Сокращённые котельники сбились в банду и грабили адских жителей. Те давали мощный отпор, поэтому разбойникам пришлось переселиться в мир смертных за более лёгкой добычей. Они обустроились под Армавиром и дали начало нескольким уголовным делам и свежей городской легенде об Армавирском треугольнике.
Подавшись на заработки к смертным, бес Семиам брался за любую шабашку. Поработал упырём в Новороссийске, полтергейстом на складе в Мытищах и призраком в Кижах. В итоге устроился сторожем на кладбище: как-никак, чуть ближе к дому.
Чёрт Кулебяк из принципа нарушал дресс-код, за что его нещадно штрафовали. Друзья подсказали: говори, что укорачивать рога тебе запрещают религиозные убеждения. Мол, Сховаал продвинутый демон и наверняка помилует. Но не тут-то было.
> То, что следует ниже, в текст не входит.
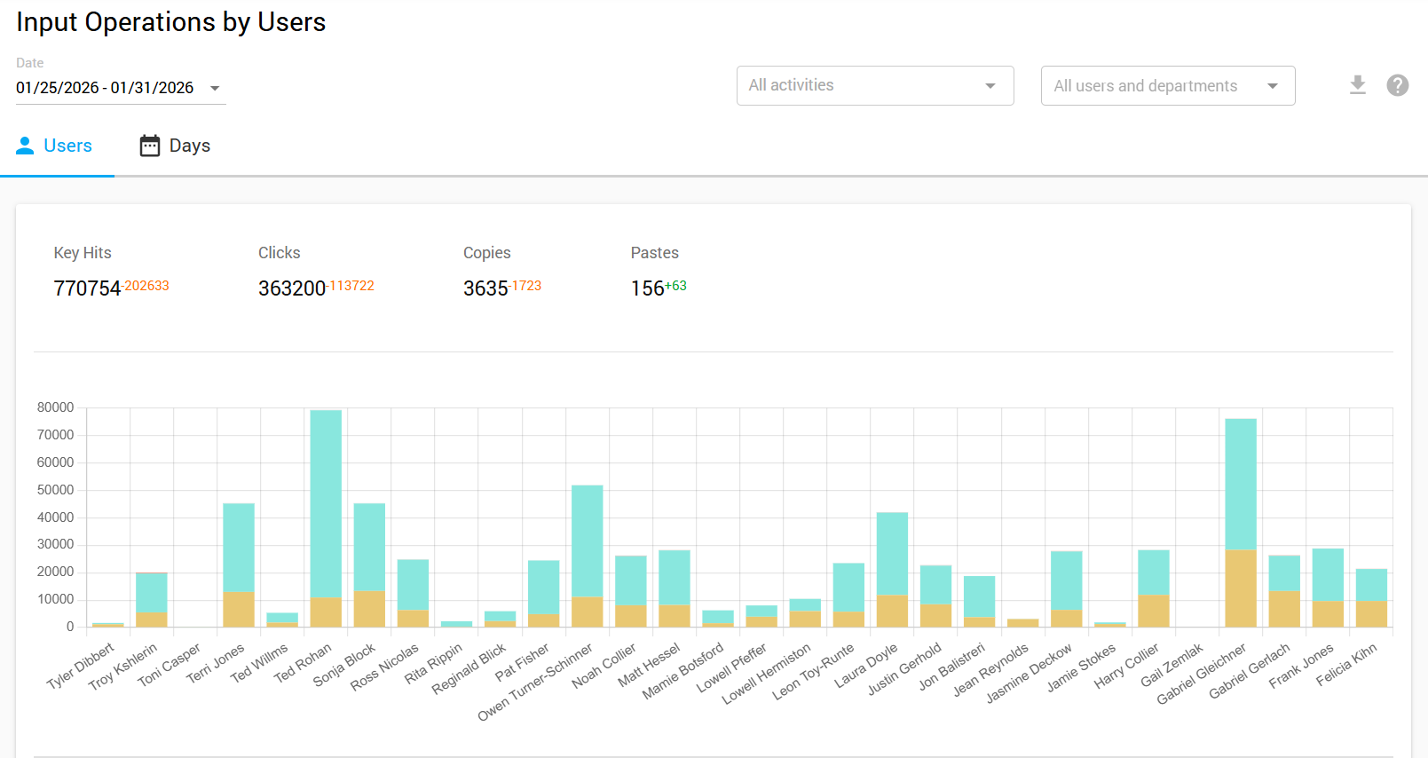Click Terri Jones's teal bar segment
This screenshot has width=1428, height=758.
[239, 546]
Теперь Кулебяк слоняется у врат католического ада и вздыхает: там черти вообще не предусмотрены.
Мнительный бес Лериан соорудил себе бункер и пытался сеять панику среди соседей: настают последние времена, цветущий сад на месте ада устроят, только вот всех чертей перед этим уничтожат. Но, вещая из бункера, очень сложно привлечь сторонников, так что Лериан стал по ночам вести подкопы. Докопался до соседского огорода, попортил картофельные грядки. Там-то его и урыли. По-добрососедски
Демоны-студенты выступили с инициативой: устроить торжественный марш молодёжи в поддержку нового руководства Геенны. Руководство, естественно, инициативе дало зелёный свет, отрядило съёмочную группу для фиксации памятного события. А студенты только рады: что угодно, лишь бы лекции прогулять.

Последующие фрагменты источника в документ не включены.